Item-finding records
>>>

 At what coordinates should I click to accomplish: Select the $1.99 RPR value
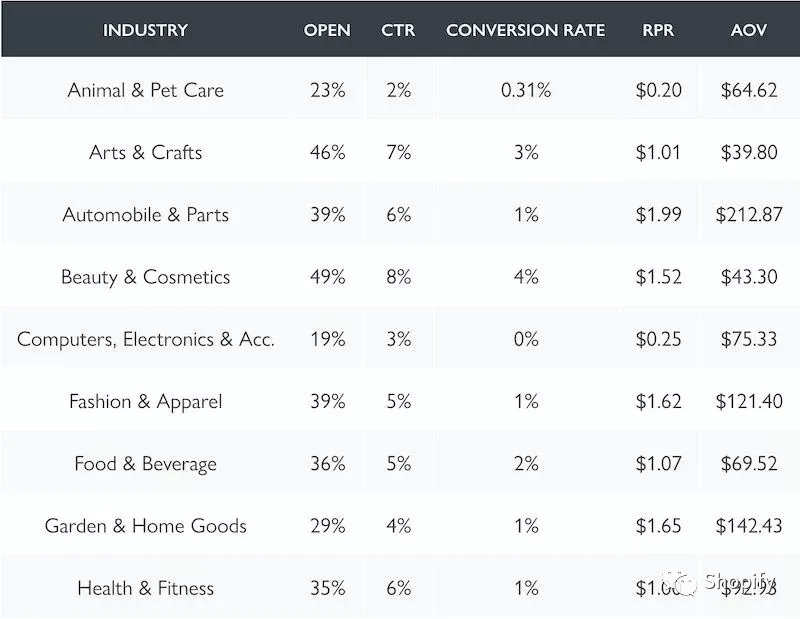coord(658,215)
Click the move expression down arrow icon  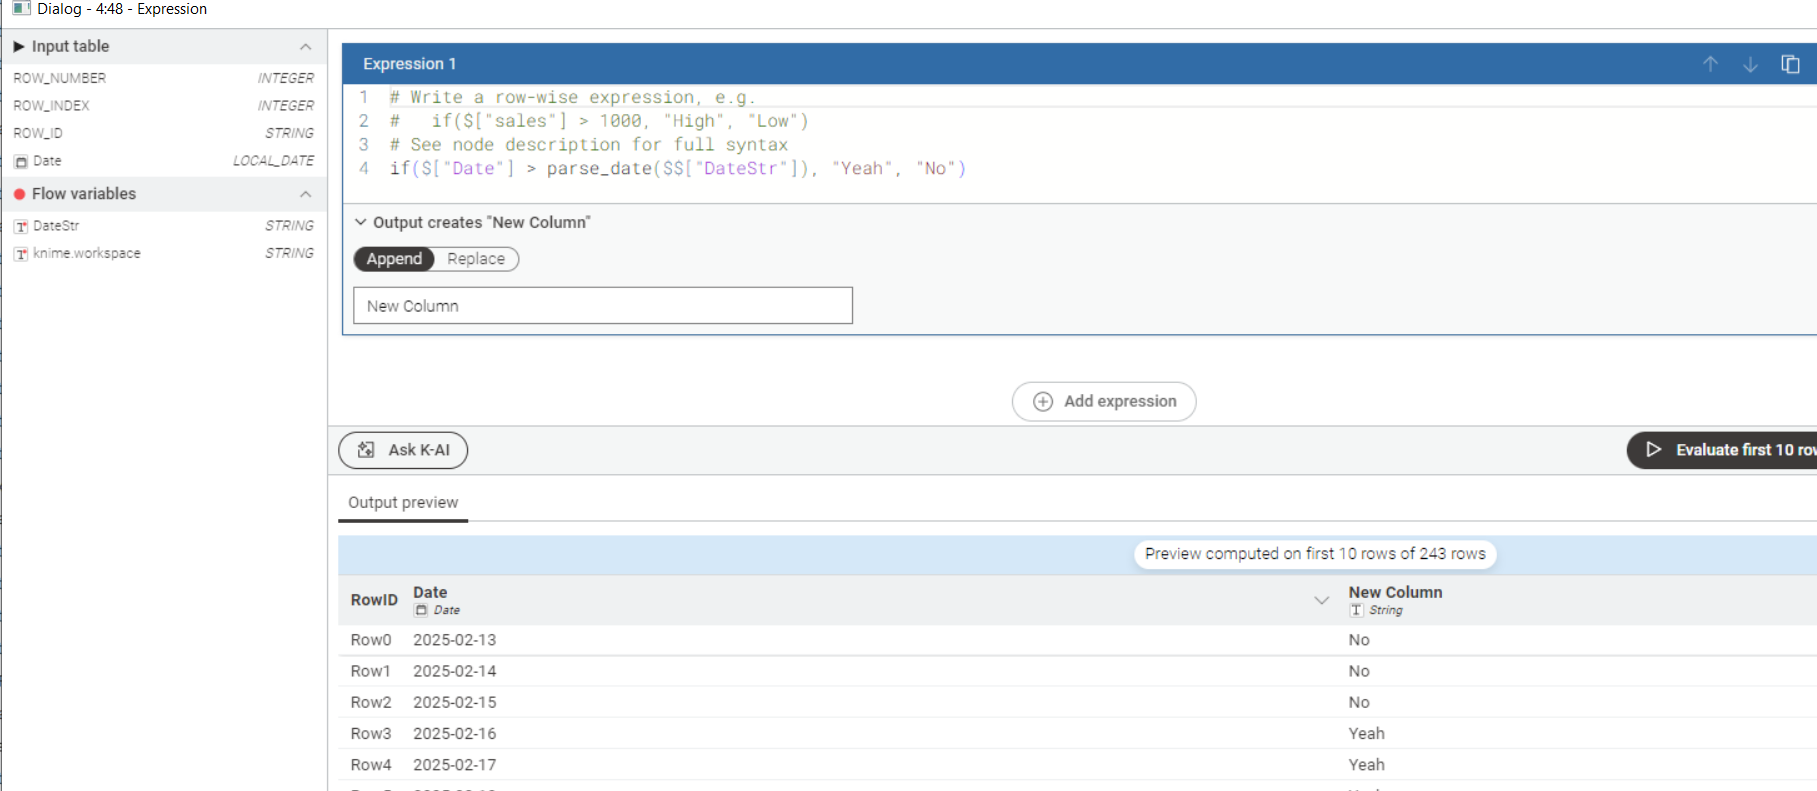[x=1750, y=64]
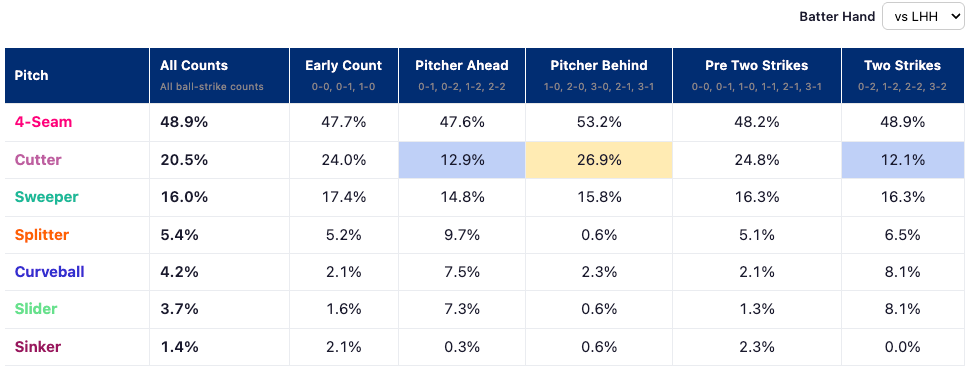The image size is (968, 370).
Task: Click the Pitch column header
Action: [x=77, y=75]
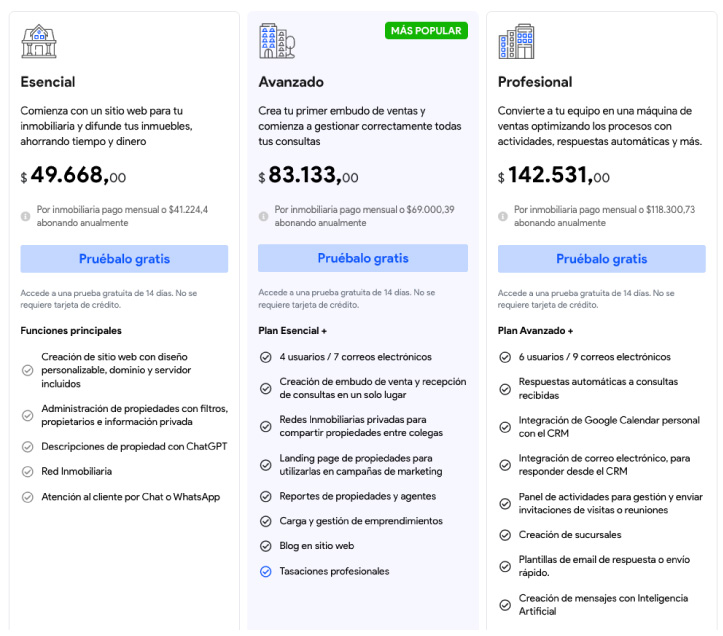Start the Esencial plan free trial
This screenshot has width=723, height=636.
(124, 259)
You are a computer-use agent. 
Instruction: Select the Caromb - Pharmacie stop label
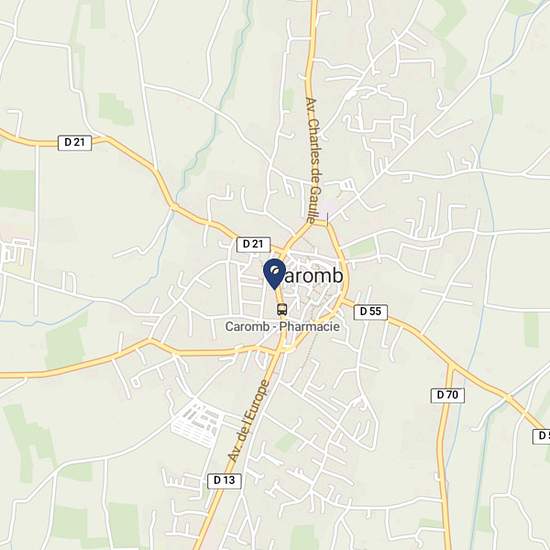pos(282,327)
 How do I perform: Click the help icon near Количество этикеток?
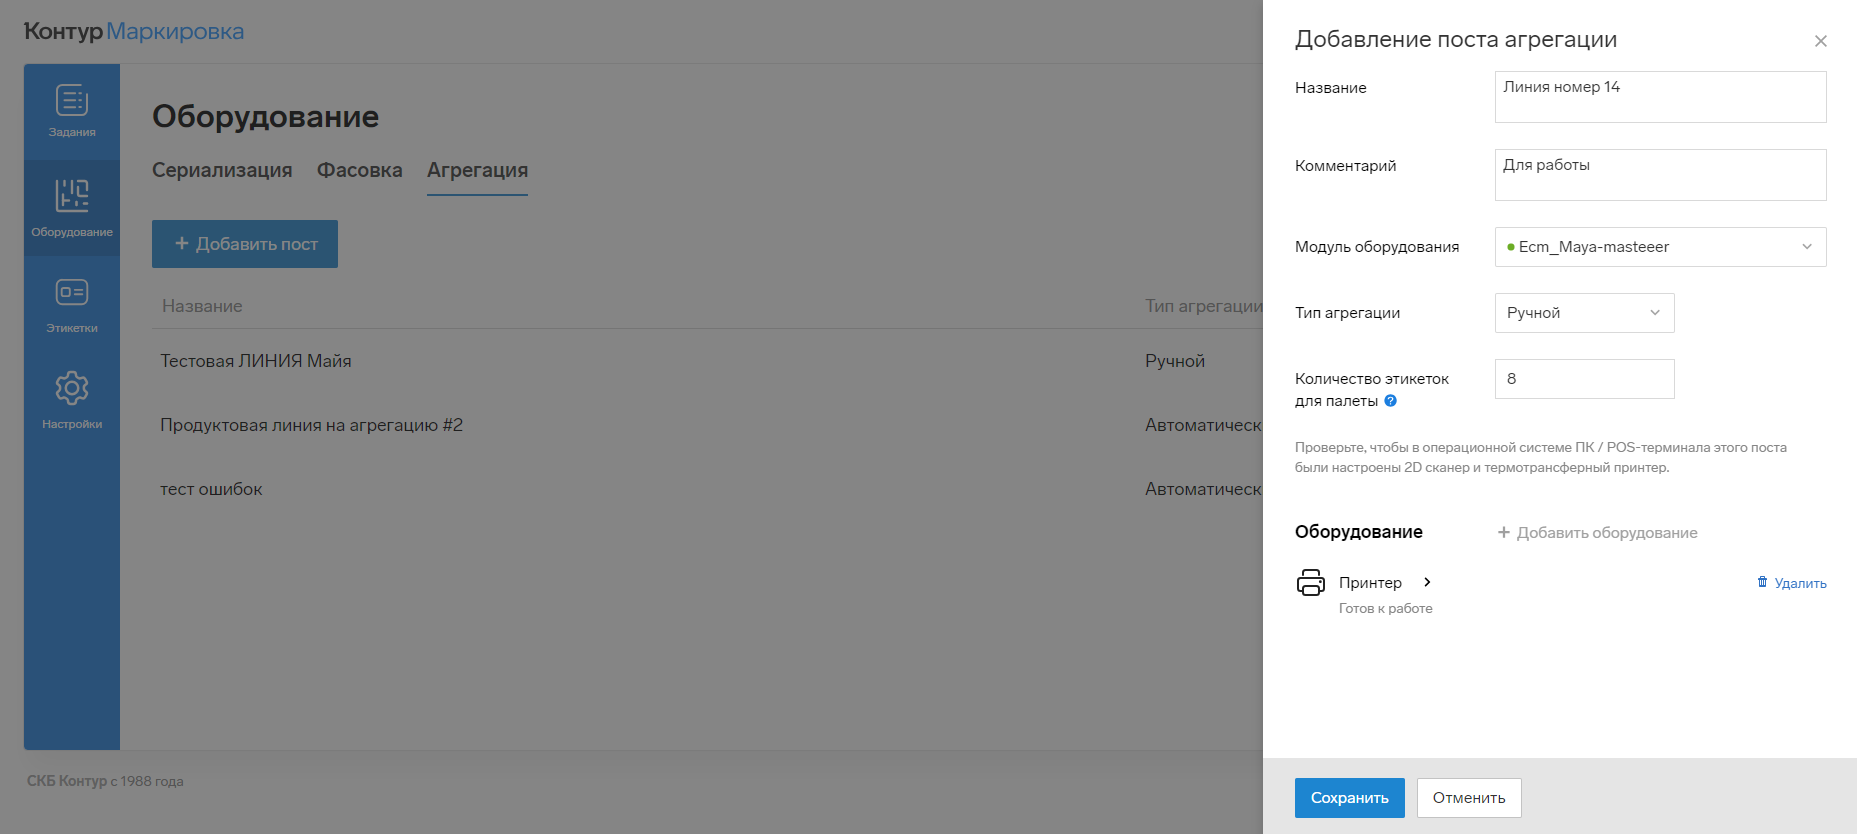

<<<

WHAT TO DO:
Convert the part of the material that opens with the line containing "You are a computer-use agent." and closes at the end of the material into a JSON list of strings, one string per line, with blank lines skipped. Leave the pictures out.

EXPECTED ANSWER:
[
  "You are a computer-use agent. ",
  "Instruction: Select the Caromb - Pharmacie stop label",
  "pos(282,327)",
  " How do I perform: Click the help icon near Количество этикеток?"
]